Provided data →

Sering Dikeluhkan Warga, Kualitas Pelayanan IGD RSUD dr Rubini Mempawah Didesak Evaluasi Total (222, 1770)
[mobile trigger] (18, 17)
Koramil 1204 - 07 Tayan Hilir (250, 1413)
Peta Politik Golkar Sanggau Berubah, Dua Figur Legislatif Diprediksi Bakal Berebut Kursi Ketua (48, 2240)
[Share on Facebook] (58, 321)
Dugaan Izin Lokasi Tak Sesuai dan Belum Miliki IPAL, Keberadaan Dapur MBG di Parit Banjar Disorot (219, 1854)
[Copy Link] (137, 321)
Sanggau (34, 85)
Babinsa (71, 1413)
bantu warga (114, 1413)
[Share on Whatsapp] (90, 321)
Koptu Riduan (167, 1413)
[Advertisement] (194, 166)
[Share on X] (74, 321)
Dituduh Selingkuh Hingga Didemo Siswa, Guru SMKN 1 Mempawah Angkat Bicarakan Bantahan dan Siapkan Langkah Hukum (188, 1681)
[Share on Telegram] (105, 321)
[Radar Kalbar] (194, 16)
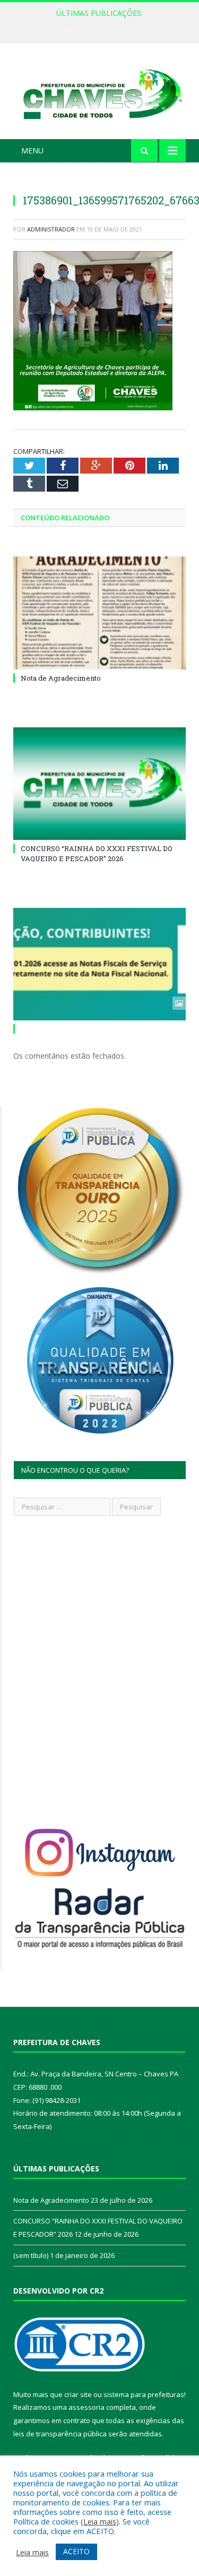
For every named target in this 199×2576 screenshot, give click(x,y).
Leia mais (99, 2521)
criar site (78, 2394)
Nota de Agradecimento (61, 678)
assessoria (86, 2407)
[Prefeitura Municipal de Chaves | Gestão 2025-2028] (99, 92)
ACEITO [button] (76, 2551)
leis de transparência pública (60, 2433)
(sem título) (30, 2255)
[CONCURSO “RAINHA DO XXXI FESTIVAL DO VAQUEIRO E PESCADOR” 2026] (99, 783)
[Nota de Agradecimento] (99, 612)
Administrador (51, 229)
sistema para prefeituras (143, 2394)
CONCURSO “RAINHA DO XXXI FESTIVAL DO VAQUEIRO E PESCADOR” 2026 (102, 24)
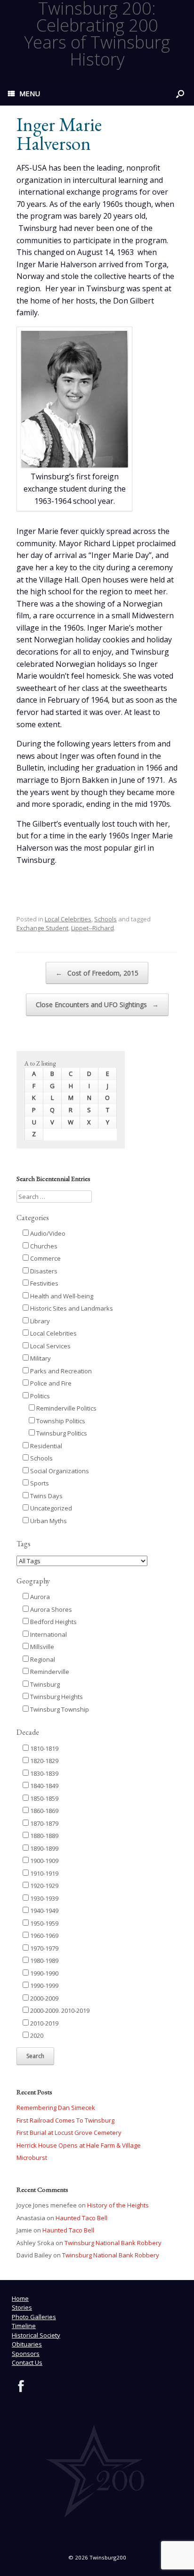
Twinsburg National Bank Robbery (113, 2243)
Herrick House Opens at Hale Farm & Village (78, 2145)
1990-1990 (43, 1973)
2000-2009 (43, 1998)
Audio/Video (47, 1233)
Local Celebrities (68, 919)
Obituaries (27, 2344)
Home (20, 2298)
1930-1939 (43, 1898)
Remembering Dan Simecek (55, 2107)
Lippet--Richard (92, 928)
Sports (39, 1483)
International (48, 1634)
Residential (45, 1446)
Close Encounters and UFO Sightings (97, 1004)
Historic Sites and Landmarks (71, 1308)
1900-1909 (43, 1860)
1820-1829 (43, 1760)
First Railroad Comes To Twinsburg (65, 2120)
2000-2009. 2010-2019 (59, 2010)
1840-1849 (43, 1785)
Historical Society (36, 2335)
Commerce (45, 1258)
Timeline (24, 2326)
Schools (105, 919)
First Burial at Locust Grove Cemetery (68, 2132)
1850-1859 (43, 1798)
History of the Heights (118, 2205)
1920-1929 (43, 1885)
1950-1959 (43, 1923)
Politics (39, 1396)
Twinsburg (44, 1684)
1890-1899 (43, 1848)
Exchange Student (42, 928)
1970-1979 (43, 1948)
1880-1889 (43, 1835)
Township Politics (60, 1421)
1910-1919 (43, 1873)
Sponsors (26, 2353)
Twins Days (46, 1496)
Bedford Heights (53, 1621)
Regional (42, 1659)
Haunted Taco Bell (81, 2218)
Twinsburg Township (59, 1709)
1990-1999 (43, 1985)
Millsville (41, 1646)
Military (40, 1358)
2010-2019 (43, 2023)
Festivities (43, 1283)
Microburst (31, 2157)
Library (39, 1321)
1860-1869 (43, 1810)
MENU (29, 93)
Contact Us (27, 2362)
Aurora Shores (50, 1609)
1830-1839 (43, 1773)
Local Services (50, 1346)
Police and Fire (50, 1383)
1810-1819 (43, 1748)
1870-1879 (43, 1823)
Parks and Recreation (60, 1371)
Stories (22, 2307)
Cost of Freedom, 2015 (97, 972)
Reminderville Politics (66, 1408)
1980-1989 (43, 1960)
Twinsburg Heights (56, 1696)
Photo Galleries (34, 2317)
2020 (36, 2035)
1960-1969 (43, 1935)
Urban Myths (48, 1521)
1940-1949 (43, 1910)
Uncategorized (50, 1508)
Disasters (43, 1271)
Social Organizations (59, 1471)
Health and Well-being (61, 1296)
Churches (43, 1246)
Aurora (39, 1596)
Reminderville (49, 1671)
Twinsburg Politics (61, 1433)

---

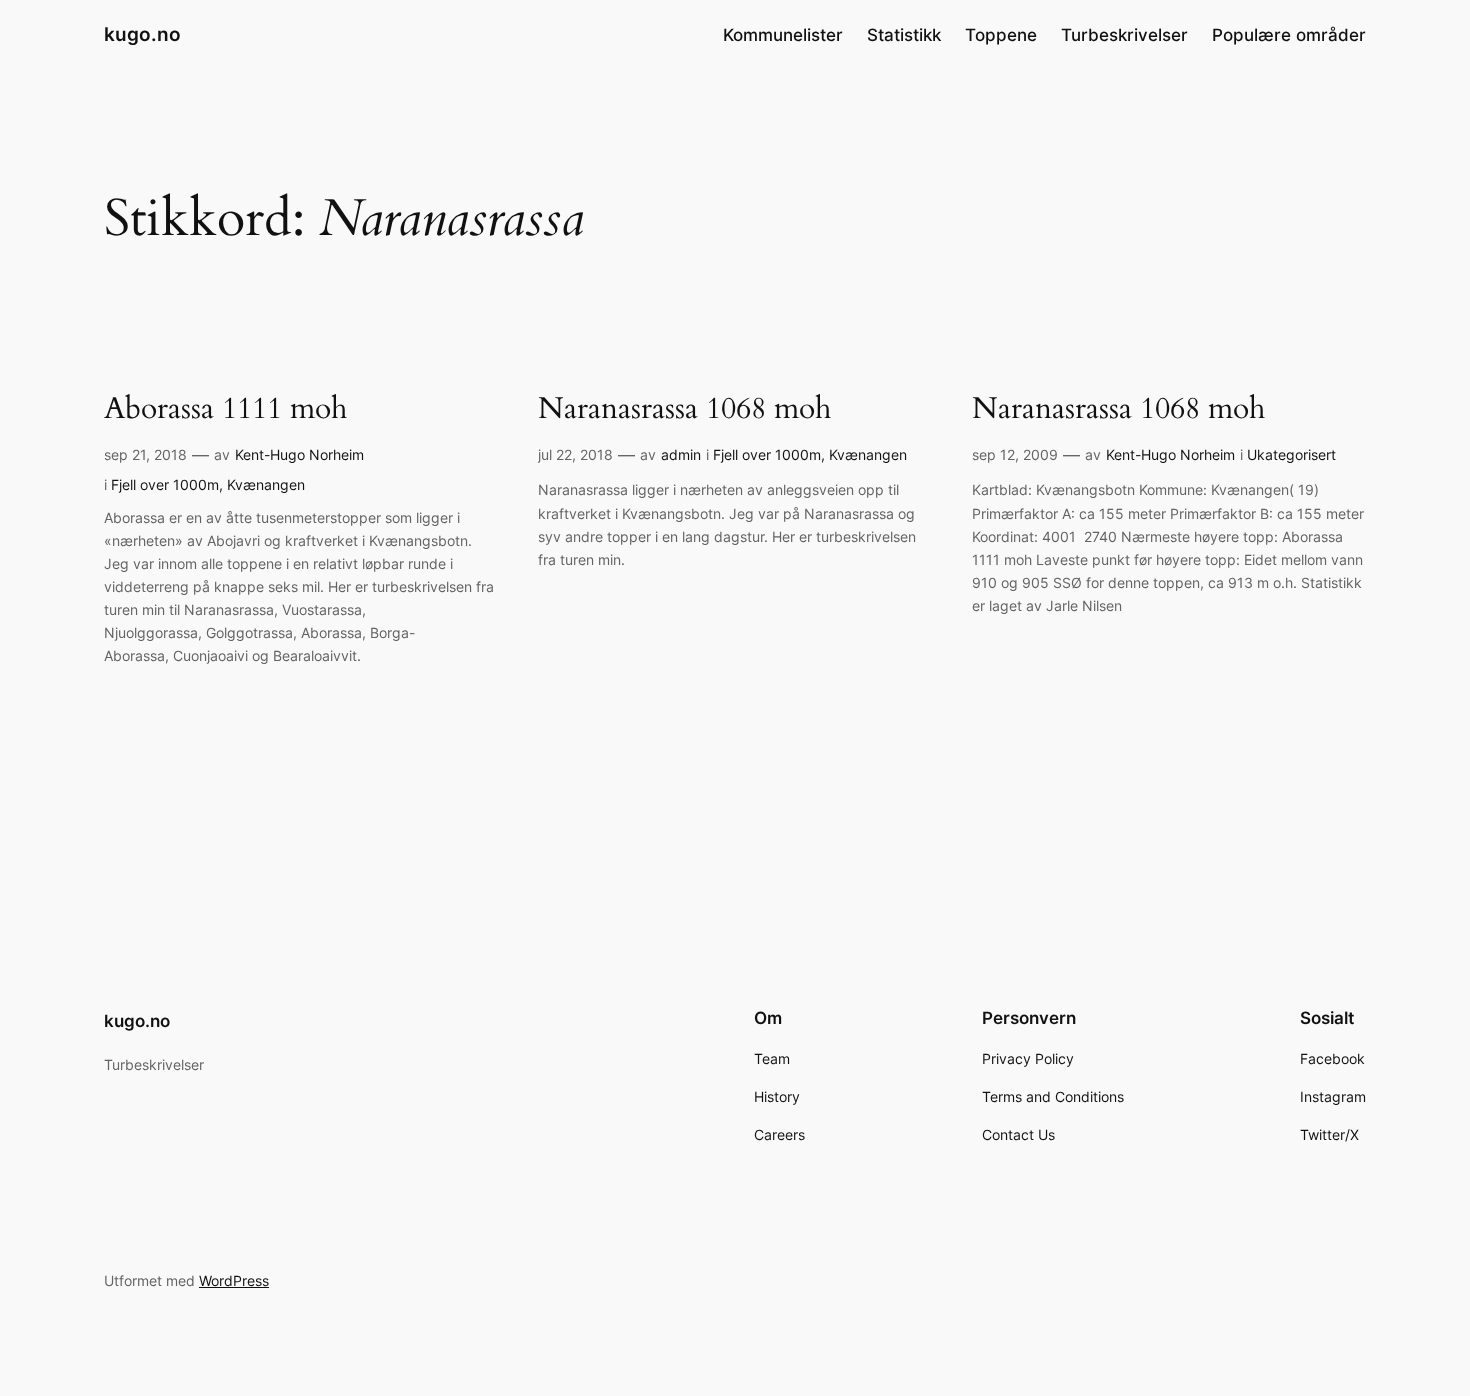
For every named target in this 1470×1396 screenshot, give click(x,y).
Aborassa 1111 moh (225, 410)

==

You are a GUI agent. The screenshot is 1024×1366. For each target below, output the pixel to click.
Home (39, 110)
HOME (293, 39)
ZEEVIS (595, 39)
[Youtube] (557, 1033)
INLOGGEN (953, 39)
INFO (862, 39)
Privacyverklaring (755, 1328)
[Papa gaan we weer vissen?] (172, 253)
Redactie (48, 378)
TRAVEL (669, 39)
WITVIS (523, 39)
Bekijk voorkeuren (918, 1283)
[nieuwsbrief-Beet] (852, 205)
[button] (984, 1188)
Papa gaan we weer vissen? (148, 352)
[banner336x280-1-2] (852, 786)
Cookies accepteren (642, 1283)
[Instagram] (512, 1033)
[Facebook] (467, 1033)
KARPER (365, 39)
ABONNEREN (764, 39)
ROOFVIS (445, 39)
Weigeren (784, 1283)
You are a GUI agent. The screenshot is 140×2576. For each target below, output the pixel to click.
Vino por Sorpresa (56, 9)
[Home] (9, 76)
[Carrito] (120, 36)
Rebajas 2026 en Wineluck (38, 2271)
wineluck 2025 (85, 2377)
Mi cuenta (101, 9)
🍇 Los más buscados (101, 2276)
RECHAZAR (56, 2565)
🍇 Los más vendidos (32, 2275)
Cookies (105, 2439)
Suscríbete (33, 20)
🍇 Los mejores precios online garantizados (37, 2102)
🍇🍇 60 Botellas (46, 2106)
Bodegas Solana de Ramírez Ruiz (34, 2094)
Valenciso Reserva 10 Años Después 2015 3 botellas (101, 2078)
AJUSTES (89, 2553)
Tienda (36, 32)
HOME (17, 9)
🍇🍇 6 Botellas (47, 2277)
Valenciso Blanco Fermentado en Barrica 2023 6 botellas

Your objective →
What you need to produce is an exact copy of the entries above, limited to the lines from the one with "[Share on Whatsapp] (90, 321)" up to and including the one with "2000-2009 (43, 1998)", without pictures.

Answer area →
[Share on Whatsapp] (90, 321)
Koptu Riduan (167, 1413)
[Advertisement] (194, 166)
[Share on X] (74, 321)
Dituduh Selingkuh Hingga Didemo Siswa, Guru SMKN 1 Mempawah Angkat Bicarakan Bantahan dan Siapkan Langkah Hukum (188, 1681)
[Share on Telegram] (105, 321)
[Radar Kalbar] (194, 16)
For every named target in this 199×2576 screenshot, give click(x,y).
Leia mais (99, 2521)
criar site (78, 2394)
Nota de Agradecimento (61, 678)
assessoria (86, 2407)
[Prefeitura Municipal de Chaves | Gestão 2025-2028] (99, 92)
ACEITO [button] (76, 2551)
leis de transparência pública (60, 2433)
(sem título) (30, 2255)
[CONCURSO “RAINHA DO XXXI FESTIVAL DO VAQUEIRO E PESCADOR” 2026] (99, 783)
[Nota de Agradecimento] (99, 612)
Administrador (51, 229)
sistema para prefeituras (143, 2394)
CONCURSO “RAINHA DO XXXI FESTIVAL DO VAQUEIRO E PESCADOR” 2026 (102, 24)
Twinsburg National Bank Robbery (113, 2243)
Herrick House Opens at Hale Farm & Village (78, 2145)
1990-1990 (43, 1973)
2000-2009 (43, 1998)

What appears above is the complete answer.